Jacob Myer
Jacob Myer

Reputation: 509

How do i sum the second element of a tuple within a list of lists?

I have a list of lists named allBins which contains several lists which represent different bins, inside those bins are varying numbers of tuples with the format (iD, volume). I need to iterate through to sum the volumes of the items in each of the bins by summing the second element of the tuples.

I've tried many things: sum(bin[1] for bin in allBins) gives me a 'list index out of range' error presumably because some bins have more than one tuple?

allBins = [[(3,20)],[(1,11),(0,6)],[(4,16),(2,5)]]

I need a line of code that, depending on which bin I choose to sum, gives me the following integers:

1st bin: 20

2nd bin: 17

3rd bin: 21

Upvotes: 2

Views: 1602

Answers (6)

Mykola Zotko
Mykola Zotko

Reputation: 17824

You can use the following function:

from operator import itemgetter

allBins = [[(3,20)],[(1,11),(0,6)],[(4,16),(2,5)]]

def func(bin_num, all_bins):
    bin = itemgetter(bin_num)(all_bins)
    s = sum(map(itemgetter(-1), bin))
    return s

print(func(2, allBins))
# 21

Upvotes: 0

munk
munk

Reputation: 12983

The problem you have is you want to only sum one bin, but you're trying to sum across all bins.

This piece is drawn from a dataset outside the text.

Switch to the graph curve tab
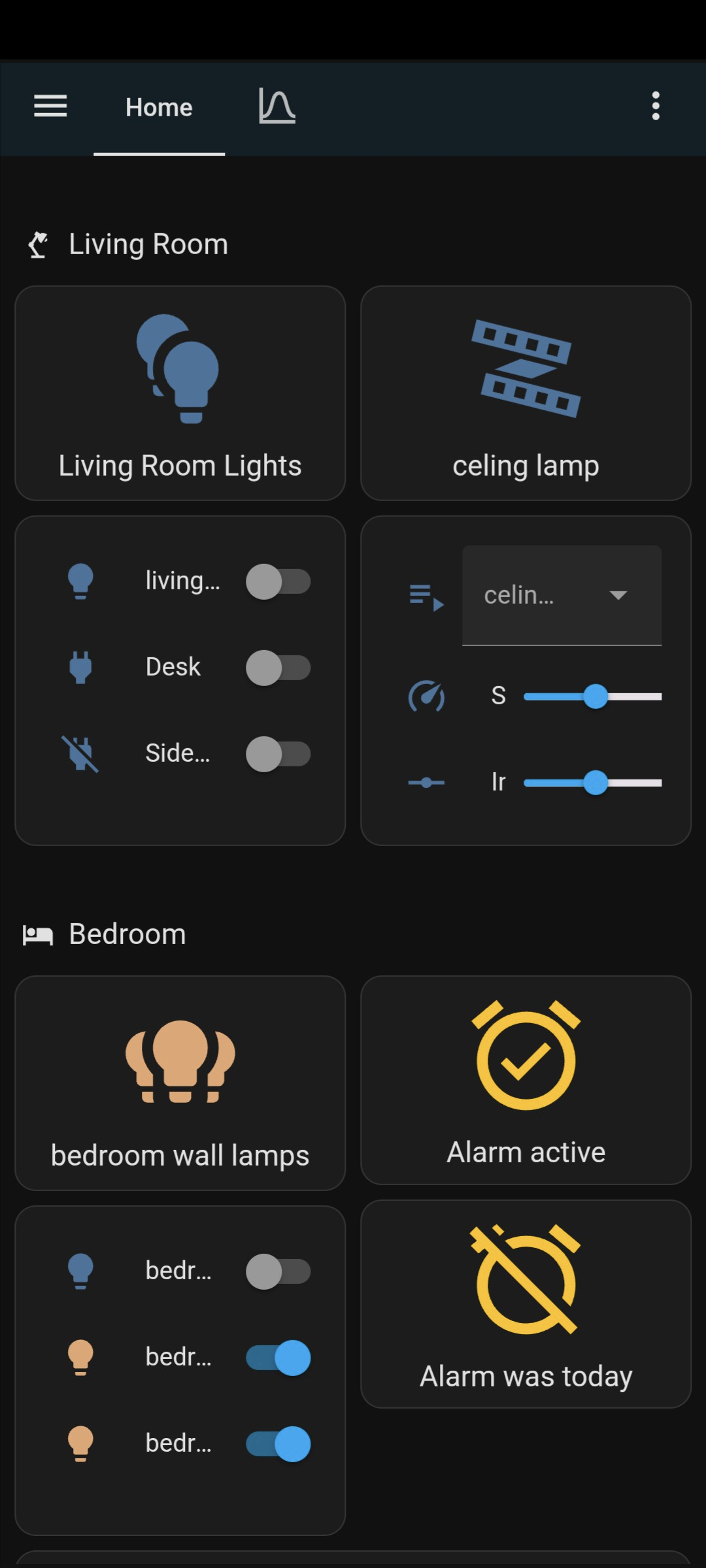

This means when you access the first bin, with the value [(3,20)] and ask for element with index 1, there is only an element with index 0 and you get the out of bounds error.

You want something like this:

def sum_bin(bin_num, data):
    my_bin = data[bin_num]
    return sum(t[1] for t in my_bin)

>>> sum_bin(0, allBins)
20
>>> sum_bin(1, allBins)
17
>>> sum_bin(2, allBins)
21

as a "one liner", assuming you have a variable capturing the bin you want

sum(t[1] for t in allBins[bin_idx])

This is called a generator comprehension, and while it's similar to a list comprehension, there are subtle differences.

Upvotes: 2

Luca Giorgi
Luca Giorgi

Reputation: 1010

for c,b in enumerate(allBins):
    if c == bin_you_choose_to_sum:
        partial=0
        for t in b:
            partial+=t[1]
        print("Bin {}: {}".format(c, partial))

Upvotes: 0

Austin
Austin

Reputation: 26039

You can use a list-comprehension:

allBins = [[(3,20)],[(1,11),(0,6)],[(4,16),(2,5)]]

print([sum(y[1] for y in x) for x in allBins])
# [20, 17, 21]

Treating your actual requirement: "I need some sort of loop or comprehension that, depending on which bin I choose to sum":

allBins = [[(3,20)],[(1,11),(0,6)],[(4,16),(2,5)]]

bin_number = 2
print(sum(x[1] for x in allBins[bin_number-1]))
# 17

You can specify bin_number and the above finds sum for that particular bin.

Upvotes: 5

Mark
Mark

Reputation: 6404

Once iterating over the main list, you can use sum to add up the integers.

allBins = [[(3,20)],[(1,11),(0,6)],[(4,16),(2,5)]]

def sumup(which, allBins):
    return sum(tup[1] for tup in allBins[which])

print(sumup(1, allBins))

Doc: sum built-in

Upvotes: 2

Raymond Hettinger
Raymond Hettinger

Reputation: 226316

You were close :-) Just put the summing fragment you gave inside a list comprehension so that it runs one summation per bin.

FWIW, you can also use operator.itemgetter() for a beautiful, functional approach:

>>> from operator import itemgetter

>>> allBins = [[(3,20)],[(1,11),(0,6)],[(4,16),(2,5)]]
>>> [sum(map(itemgetter(1), bin)) for bin in allBins]
[20, 17, 21]

Read this as, "make a list of sums for every bin in all bins" where the sums are "sum of item one in each tuple in a bin".